7. Dark Lane and Castle Approach. The BTCV volunteers had been busy clearing the last lane that leads back to the village and the Castle. I was surprised to read in the interpretation notes that this lane was in fact a disused ‘holloway’. I have recently read Robert MacFarlane’s recent book “Holloway“. I had assumed that these features of the landscape only occurred in Dorset and the Downs of the South of England but here was one in the Midlands.
“‘Holloway – the hollow way. A sunken path, a deep and shady lane. A route that centuries of foot-fall, hoof-hit, wheel-roll and rain-run have harrowed into the land. A track worn down by the traffic of ages and the fretting of water, and in places reduced sixteen or eighteen feet beneath the level of the fields.’ “
[See more at: http://www.faber.co.uk/catalog/holloway/9780571302710#sthash.KNxb85gv.dpuf ]
And here we are back where we started at the approach to the castle. On the left is the Coach House like the Castle left to ruin but now repaired and water-tight although it has no use at the moment. Behind are the 18th century Gothick stables.
The Coach House
I return to the Castle to study the library and read more about ruins and the rich history of Astley and England.
Thank you for drawing my attention to “holloways”. I know quite a few in the South East, but didn’t know their name or ever, I’m ashamed to say, think about their history. Another book for the pile!
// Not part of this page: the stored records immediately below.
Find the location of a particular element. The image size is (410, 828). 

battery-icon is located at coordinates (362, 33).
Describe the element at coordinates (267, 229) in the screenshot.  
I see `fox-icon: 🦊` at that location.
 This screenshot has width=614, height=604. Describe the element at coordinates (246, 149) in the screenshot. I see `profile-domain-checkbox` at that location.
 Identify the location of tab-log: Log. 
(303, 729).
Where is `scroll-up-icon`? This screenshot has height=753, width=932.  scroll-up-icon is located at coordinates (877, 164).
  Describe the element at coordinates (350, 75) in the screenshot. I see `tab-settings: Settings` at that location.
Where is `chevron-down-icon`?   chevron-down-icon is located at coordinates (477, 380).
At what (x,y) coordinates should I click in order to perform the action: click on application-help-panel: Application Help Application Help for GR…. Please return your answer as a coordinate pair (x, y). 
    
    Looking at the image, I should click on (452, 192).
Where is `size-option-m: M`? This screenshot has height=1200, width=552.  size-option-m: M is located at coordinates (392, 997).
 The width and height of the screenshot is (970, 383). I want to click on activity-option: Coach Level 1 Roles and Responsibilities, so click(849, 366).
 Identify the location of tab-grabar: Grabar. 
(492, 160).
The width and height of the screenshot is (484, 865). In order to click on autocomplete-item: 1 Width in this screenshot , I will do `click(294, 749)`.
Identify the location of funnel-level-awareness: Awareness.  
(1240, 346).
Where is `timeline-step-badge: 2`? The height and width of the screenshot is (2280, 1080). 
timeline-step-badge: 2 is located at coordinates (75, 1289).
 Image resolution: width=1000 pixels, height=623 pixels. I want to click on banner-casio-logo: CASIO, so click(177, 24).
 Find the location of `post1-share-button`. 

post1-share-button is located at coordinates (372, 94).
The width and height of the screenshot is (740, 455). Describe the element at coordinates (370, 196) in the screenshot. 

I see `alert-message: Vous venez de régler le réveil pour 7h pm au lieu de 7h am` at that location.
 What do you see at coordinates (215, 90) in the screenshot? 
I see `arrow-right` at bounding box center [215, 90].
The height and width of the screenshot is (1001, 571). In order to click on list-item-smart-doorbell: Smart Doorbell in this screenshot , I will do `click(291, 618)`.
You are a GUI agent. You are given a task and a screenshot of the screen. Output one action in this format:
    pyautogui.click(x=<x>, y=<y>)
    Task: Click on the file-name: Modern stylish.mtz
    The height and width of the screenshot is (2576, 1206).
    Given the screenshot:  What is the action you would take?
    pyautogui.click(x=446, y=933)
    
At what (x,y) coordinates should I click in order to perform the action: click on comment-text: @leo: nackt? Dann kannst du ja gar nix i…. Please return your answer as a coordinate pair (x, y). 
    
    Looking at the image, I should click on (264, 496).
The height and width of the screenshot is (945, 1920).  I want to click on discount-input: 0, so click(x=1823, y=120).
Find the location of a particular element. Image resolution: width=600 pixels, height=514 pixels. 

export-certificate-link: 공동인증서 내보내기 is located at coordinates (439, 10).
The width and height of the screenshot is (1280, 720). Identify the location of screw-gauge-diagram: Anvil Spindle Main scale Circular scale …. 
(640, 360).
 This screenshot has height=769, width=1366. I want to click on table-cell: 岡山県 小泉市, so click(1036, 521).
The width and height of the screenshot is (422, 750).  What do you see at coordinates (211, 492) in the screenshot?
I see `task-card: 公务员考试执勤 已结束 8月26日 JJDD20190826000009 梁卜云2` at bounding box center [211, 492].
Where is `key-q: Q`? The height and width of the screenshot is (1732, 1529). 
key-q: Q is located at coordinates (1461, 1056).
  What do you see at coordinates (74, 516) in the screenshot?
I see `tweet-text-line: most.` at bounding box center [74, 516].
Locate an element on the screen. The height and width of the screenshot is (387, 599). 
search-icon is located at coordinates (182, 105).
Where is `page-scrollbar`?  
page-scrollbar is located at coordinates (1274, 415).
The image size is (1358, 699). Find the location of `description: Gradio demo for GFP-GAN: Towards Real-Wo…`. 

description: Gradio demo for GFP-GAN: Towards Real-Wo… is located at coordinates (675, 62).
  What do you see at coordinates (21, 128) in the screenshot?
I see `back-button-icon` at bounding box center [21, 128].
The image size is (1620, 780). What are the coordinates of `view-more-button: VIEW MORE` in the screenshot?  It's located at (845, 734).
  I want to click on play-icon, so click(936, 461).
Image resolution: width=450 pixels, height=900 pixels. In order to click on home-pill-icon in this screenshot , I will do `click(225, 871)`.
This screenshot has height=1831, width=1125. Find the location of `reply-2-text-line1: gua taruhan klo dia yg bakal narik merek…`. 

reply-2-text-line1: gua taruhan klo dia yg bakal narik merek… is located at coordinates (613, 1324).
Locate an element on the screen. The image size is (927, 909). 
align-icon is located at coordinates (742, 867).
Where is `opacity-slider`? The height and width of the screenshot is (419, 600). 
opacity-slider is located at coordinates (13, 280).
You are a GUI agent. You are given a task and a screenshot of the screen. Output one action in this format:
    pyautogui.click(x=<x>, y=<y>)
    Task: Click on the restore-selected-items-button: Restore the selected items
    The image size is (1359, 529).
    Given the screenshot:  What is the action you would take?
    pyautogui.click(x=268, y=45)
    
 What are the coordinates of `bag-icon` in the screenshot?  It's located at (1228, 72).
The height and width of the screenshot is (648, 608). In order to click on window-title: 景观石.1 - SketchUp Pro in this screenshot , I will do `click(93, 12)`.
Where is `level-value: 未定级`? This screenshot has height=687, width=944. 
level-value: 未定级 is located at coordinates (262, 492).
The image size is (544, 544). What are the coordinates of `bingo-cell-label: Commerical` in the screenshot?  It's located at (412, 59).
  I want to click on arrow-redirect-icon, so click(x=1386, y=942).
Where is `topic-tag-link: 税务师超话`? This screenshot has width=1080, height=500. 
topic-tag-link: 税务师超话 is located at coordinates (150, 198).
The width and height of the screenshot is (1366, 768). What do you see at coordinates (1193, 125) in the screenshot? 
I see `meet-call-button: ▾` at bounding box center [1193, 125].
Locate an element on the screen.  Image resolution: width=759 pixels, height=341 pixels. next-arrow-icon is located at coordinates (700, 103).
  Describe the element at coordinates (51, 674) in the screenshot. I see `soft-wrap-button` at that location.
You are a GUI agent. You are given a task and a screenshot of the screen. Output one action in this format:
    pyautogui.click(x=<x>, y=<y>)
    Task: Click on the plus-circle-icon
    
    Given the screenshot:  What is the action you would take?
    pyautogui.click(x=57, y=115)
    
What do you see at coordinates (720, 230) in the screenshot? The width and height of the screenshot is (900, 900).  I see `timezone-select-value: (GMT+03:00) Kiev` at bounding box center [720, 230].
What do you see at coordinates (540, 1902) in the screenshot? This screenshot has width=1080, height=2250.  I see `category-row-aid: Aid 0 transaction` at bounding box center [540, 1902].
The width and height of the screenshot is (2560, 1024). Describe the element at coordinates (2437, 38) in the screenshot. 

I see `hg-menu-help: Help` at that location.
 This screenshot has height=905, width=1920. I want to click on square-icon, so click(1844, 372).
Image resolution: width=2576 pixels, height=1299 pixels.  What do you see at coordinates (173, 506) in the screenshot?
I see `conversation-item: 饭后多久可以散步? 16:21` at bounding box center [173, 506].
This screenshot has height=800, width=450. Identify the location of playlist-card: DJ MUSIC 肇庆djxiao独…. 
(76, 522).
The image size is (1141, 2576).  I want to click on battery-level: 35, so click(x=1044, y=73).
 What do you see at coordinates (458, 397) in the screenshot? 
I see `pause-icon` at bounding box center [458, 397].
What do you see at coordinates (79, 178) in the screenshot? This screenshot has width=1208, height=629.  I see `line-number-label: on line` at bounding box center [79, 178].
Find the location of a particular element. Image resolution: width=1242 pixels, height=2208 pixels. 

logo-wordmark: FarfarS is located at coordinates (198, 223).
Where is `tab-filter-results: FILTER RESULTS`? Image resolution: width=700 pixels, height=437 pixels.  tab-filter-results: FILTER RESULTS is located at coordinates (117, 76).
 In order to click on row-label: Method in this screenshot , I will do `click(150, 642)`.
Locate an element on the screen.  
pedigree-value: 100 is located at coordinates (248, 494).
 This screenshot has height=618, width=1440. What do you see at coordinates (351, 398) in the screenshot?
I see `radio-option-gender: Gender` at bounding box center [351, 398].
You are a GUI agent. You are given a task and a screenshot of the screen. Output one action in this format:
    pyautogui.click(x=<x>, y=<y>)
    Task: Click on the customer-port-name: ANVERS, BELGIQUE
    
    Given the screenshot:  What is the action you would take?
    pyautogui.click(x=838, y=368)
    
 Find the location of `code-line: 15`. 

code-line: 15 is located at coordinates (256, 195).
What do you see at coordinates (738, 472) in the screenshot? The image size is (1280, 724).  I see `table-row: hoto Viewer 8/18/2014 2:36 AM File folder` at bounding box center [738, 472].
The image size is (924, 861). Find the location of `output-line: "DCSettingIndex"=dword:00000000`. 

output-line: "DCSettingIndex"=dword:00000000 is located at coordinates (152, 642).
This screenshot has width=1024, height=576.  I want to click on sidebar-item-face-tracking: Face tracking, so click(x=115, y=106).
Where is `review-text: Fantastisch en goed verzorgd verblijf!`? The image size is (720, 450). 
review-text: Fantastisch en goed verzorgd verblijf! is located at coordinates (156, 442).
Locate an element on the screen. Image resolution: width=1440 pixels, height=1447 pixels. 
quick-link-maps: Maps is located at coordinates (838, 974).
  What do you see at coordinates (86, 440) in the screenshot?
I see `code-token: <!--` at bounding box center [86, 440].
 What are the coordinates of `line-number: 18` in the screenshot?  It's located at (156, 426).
It’s a very slim volume, Nilly, so won’t take up too much space on the pile. I think there should have been a copy in the Astley Library. These holloways remind me of those 18th and 19th century man-made paths that landowners sometimes had created so that the ‘peasants’ could cross the estate without offending the sensibilities of those in the ‘big’ house.
Mr N agreed with me that old roads through abandoned villages often look like holloways – there’s a deep track down into Wharram Percy, a chalky area of course. He also told me I WOULD have heard of holloways if I’d read his W G Hoskins!
Mr N is an historical geographer of the first order!